→ **Short exercise**:
Put the lines of the entries below into a Markdown table with the columns "Row" and "Text", numbering each line and leaving out blank lines. Include only everything from the line containing "at (1210, 7)." down to the line containing "(407, 461).", both of those lines included.

━━━ Data for the task ━━━

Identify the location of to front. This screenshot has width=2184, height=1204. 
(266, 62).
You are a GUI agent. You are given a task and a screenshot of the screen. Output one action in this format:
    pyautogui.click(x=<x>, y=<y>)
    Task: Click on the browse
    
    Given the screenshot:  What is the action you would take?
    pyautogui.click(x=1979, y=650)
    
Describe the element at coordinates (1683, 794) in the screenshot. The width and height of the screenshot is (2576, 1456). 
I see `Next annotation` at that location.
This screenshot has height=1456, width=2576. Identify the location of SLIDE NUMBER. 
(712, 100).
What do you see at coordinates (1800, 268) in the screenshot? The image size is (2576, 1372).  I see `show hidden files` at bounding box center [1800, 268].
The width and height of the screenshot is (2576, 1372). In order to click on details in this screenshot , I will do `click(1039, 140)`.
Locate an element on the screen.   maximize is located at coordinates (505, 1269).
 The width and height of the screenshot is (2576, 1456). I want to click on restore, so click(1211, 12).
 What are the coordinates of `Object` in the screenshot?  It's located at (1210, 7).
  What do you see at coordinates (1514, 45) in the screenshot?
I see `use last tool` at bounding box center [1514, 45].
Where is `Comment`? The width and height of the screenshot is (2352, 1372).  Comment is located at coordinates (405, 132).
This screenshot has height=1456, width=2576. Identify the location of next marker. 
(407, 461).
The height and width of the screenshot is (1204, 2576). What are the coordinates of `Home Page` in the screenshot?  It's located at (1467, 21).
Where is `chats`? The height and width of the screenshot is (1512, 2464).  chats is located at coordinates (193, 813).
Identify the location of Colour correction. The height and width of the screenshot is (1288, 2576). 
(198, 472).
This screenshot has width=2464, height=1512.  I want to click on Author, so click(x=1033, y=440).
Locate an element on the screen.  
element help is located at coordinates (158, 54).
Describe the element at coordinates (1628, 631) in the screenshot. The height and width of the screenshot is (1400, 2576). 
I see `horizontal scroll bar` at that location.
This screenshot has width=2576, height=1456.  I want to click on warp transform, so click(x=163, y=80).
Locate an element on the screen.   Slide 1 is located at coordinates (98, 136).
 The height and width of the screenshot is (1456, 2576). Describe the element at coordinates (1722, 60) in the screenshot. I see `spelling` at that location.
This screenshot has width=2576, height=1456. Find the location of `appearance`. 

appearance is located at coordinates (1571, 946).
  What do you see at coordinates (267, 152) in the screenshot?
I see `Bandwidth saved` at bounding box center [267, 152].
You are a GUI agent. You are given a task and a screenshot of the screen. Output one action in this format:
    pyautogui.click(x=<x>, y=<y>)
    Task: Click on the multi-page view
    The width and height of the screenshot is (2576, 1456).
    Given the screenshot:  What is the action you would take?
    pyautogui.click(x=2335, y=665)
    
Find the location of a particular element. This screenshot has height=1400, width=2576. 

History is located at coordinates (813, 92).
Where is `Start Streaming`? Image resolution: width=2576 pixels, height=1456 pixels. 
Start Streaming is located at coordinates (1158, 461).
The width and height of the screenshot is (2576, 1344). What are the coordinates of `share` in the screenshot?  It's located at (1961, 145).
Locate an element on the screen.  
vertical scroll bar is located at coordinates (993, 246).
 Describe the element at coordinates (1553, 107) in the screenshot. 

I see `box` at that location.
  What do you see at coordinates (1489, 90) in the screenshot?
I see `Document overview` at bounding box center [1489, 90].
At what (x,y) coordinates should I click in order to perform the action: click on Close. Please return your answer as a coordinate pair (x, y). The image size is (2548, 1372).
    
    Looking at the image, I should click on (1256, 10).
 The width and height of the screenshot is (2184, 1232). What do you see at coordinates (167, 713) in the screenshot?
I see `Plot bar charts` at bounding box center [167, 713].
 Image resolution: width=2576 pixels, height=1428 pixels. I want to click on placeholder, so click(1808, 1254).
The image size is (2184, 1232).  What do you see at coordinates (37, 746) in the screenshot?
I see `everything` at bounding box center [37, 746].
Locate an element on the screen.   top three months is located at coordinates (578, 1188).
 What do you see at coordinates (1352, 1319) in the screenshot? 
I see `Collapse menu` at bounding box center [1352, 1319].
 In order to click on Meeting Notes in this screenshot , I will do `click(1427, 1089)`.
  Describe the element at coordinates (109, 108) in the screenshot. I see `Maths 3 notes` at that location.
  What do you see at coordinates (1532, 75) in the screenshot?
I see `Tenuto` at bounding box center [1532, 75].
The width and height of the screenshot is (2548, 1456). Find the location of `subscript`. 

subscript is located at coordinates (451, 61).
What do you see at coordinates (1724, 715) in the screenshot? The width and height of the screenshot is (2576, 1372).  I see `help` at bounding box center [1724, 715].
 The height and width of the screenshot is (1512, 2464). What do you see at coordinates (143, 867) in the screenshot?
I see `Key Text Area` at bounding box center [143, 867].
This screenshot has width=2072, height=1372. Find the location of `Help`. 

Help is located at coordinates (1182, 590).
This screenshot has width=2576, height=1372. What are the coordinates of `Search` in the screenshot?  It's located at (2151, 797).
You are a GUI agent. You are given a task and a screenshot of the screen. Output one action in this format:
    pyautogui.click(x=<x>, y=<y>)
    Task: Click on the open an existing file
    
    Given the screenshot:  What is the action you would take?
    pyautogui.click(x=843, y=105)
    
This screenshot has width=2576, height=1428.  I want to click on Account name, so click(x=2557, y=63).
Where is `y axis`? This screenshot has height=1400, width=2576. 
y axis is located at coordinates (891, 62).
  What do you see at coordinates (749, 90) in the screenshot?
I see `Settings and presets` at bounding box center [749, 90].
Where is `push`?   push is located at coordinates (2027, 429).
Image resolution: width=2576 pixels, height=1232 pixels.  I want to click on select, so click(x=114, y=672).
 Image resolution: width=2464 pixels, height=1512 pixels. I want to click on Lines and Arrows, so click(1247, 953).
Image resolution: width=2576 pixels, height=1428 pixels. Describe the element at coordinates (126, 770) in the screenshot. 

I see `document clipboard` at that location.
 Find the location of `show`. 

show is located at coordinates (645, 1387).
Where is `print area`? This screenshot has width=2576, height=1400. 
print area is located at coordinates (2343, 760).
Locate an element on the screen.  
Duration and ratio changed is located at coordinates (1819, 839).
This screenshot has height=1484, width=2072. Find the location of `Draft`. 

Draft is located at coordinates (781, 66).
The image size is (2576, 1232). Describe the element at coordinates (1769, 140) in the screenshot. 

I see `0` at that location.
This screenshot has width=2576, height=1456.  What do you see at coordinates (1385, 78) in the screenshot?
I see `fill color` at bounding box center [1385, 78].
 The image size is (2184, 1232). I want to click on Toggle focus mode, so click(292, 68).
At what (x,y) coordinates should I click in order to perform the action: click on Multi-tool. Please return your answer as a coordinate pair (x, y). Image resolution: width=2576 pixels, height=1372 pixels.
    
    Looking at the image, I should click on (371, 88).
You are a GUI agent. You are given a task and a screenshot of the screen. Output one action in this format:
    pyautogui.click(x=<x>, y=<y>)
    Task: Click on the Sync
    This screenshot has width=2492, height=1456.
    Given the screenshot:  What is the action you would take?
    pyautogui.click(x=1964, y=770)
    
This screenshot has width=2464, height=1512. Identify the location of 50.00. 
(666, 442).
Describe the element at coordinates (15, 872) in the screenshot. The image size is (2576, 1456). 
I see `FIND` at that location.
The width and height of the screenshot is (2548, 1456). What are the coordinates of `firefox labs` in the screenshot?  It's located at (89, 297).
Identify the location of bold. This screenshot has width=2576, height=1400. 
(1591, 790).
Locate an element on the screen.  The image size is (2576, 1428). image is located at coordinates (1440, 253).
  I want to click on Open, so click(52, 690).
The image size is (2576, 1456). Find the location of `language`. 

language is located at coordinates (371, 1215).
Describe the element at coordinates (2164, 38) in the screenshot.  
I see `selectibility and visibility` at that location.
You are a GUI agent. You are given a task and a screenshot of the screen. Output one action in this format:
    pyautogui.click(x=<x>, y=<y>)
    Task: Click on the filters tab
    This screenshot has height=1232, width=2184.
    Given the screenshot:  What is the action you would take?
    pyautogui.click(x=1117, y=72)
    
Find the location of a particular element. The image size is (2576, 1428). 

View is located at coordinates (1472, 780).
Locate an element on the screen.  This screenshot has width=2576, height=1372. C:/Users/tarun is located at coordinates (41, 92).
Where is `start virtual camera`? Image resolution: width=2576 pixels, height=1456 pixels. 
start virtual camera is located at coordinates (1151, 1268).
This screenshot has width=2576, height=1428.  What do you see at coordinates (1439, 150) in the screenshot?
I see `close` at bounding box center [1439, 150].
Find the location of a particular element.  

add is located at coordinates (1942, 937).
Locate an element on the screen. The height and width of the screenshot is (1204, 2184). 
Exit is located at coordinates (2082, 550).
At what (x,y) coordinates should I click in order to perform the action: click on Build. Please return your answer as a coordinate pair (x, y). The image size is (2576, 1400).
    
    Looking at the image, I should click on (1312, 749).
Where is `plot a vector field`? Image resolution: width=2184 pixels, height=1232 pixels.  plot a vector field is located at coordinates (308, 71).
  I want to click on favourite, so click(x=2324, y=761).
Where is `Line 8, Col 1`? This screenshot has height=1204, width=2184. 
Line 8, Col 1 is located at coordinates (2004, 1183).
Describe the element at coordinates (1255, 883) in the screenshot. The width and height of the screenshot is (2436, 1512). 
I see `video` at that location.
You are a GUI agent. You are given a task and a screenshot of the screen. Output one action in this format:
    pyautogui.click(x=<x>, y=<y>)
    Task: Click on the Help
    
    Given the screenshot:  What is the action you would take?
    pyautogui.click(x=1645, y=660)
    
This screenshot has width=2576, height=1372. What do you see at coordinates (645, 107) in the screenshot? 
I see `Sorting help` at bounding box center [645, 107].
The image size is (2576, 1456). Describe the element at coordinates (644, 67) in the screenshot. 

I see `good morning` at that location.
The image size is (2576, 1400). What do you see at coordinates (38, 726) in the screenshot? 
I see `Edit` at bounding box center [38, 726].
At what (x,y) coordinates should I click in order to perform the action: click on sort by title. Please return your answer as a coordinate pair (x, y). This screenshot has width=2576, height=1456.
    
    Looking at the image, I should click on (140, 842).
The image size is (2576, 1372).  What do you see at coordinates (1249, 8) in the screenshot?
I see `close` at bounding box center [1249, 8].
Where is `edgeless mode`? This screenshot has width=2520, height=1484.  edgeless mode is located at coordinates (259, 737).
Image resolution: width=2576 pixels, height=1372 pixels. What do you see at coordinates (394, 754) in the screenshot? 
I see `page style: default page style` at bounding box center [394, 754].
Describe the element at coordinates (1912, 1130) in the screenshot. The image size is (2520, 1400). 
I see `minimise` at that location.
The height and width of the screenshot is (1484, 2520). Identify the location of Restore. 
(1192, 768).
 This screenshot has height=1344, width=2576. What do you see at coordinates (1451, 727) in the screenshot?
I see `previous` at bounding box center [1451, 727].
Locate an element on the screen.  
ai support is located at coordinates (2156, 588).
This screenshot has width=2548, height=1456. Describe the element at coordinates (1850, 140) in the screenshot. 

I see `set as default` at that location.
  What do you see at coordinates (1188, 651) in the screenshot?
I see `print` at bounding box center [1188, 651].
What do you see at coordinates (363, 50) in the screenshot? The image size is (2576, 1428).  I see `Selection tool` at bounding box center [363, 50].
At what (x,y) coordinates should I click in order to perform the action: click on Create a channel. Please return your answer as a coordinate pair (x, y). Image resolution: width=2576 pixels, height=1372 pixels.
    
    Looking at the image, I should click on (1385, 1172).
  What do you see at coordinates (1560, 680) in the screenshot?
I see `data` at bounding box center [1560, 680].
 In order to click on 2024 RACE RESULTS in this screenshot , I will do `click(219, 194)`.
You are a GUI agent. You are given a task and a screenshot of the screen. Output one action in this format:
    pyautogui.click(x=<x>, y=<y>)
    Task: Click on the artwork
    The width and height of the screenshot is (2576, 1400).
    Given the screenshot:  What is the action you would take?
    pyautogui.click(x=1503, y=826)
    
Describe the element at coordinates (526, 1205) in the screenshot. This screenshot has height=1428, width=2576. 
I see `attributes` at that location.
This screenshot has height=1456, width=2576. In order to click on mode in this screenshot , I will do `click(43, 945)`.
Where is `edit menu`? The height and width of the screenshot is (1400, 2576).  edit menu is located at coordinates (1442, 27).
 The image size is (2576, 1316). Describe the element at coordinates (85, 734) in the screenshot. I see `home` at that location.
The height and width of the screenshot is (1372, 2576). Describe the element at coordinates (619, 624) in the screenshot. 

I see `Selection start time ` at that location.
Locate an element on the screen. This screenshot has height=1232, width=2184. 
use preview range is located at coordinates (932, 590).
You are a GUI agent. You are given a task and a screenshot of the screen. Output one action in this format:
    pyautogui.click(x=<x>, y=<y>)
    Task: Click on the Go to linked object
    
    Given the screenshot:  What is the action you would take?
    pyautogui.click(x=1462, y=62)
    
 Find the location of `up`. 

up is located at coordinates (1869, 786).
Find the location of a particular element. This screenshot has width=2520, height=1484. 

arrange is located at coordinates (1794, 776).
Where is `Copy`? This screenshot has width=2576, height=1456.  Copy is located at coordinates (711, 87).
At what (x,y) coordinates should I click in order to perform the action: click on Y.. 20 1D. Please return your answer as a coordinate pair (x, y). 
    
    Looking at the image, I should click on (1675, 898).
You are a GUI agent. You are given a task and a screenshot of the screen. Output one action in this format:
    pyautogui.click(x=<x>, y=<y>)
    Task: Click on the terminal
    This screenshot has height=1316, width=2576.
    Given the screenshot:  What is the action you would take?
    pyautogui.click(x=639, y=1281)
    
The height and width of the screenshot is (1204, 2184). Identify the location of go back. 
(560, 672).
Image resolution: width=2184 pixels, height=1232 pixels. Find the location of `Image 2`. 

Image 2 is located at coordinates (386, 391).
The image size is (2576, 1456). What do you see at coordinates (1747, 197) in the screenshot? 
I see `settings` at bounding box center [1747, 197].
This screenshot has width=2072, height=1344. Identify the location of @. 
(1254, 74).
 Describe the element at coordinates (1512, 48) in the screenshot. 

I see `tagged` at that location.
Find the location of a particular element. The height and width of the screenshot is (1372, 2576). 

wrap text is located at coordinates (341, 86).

━━━

→ **Correct answer**:
| Row | Text |
|---|---|
| 1 |  What are the coordinates of `Object` in the screenshot?  It's located at (1210, 7). |
| 2 |   What do you see at coordinates (1514, 45) in the screenshot? |
| 3 | I see `use last tool` at bounding box center [1514, 45]. |
| 4 | Where is `Comment`? The width and height of the screenshot is (2352, 1372).  Comment is located at coordinates (405, 132). |
| 5 | This screenshot has height=1456, width=2576. Identify the location of next marker.  |
| 6 | (407, 461). |